### DOCUMENT
BRANCH smir-syntax: `Local` / `LocalToken` not parsing

dkcumming commented 1 year ago

Description

Local is not recognised in function signature when attempting to parse any function signature.

INFO 2023-09-05 14:55:43,510 pyk.ktool.kprint - Running: kast /tmp/tmpus8i2vey --definition /home/daniel/.kbuild/mir-semantics/5a0ac5c/target/v6.0.82/llvm --input program --output pretty --sort Mir
[Error] Inner Parser: Parse error: unexpected token '_1' following token '('.
        Source(/tmp/tmpus8i2vey)
        Location(3,13,3,15)
        3 |     fn sum_to_n(_1: usize) -> usize {

At first inspection this appears to be because of the definition of LocalToken as "_" Int [token], but changing for previous definition of r"_[0-9]+" [token] produces the same error. The error can be trivially avoided by hard coding "_1" instead of Local, that is to say that this parses as a valid function signature:

"fn" DefPath "(" "_1" ":" Type ")" "->" Type

Reproducer

cd kmir
make build
source set-env.sh
poetry shell
cd src/tests/integration/handwritten-rust/
kmir parse --verbose --debug --output pretty test-sum-to-n.mir

k versions 6.0.0 and 6.0.82 were tested and had same results.

### DATA SHOWN
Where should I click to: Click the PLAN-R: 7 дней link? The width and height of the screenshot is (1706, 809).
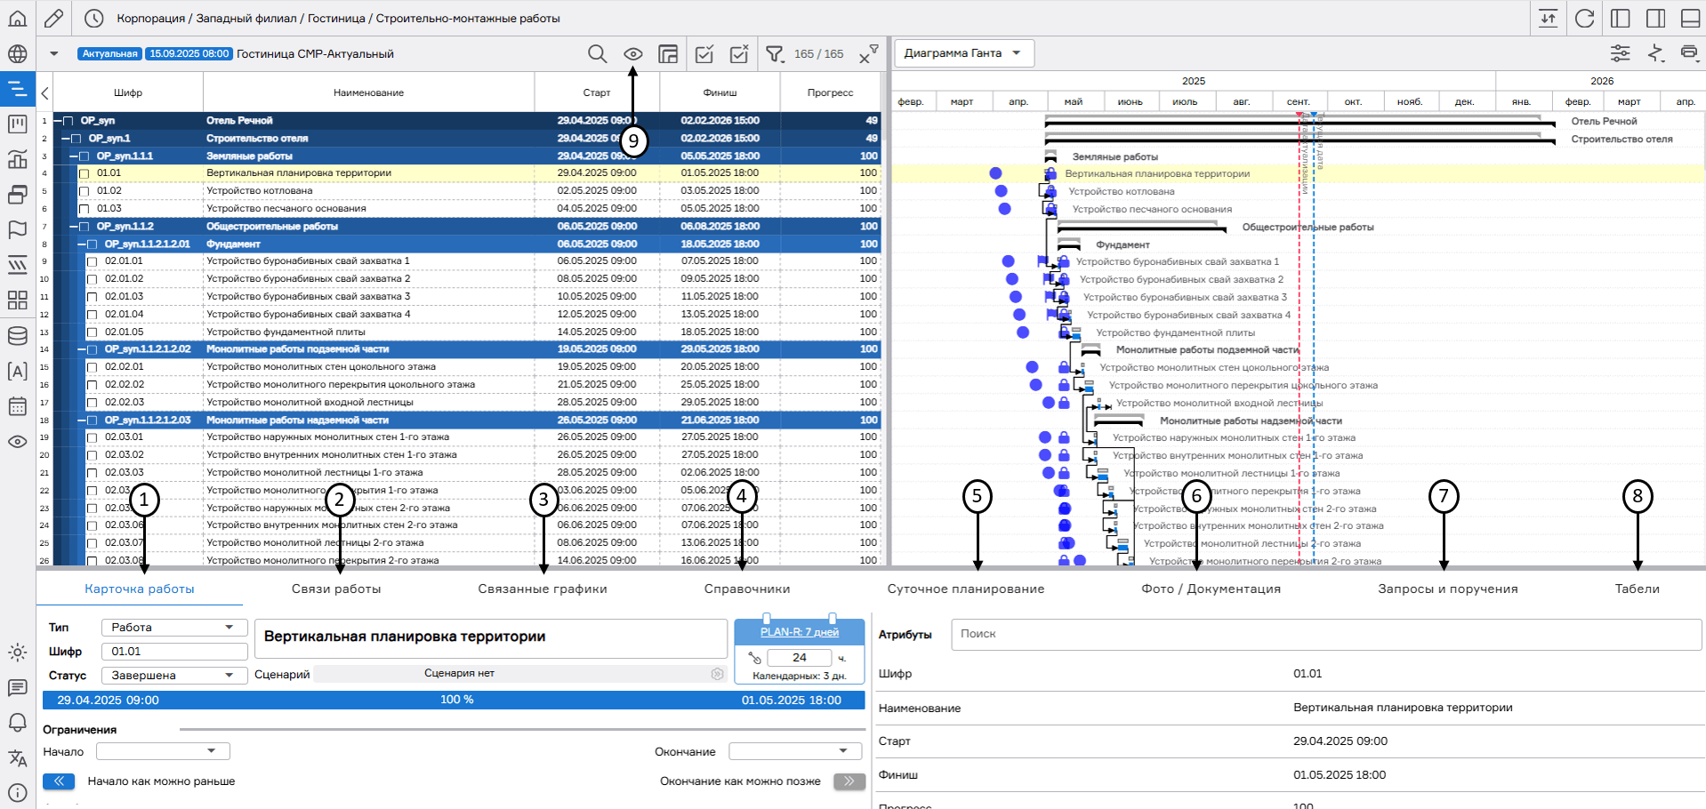point(799,632)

### GIVEN EXERCISE
Repeat the passage of the `Local` parsing issue word for word, from "INFO 2023-09-05 14:55:43,510" up to and including "Location(3,13,3,15)".

### WRITTEN REPLY
INFO 2023-09-05 14:55:43,510 pyk.ktool.kprint - Running: kast /tmp/tmpus8i2vey --definition /home/daniel/.kbuild/mir-semantics/5a0ac5c/target/v6.0.82/llvm --input program --output pretty --sort Mir
[Error] Inner Parser: Parse error: unexpected token '_1' following token '('.
        Source(/tmp/tmpus8i2vey)
        Location(3,13,3,15)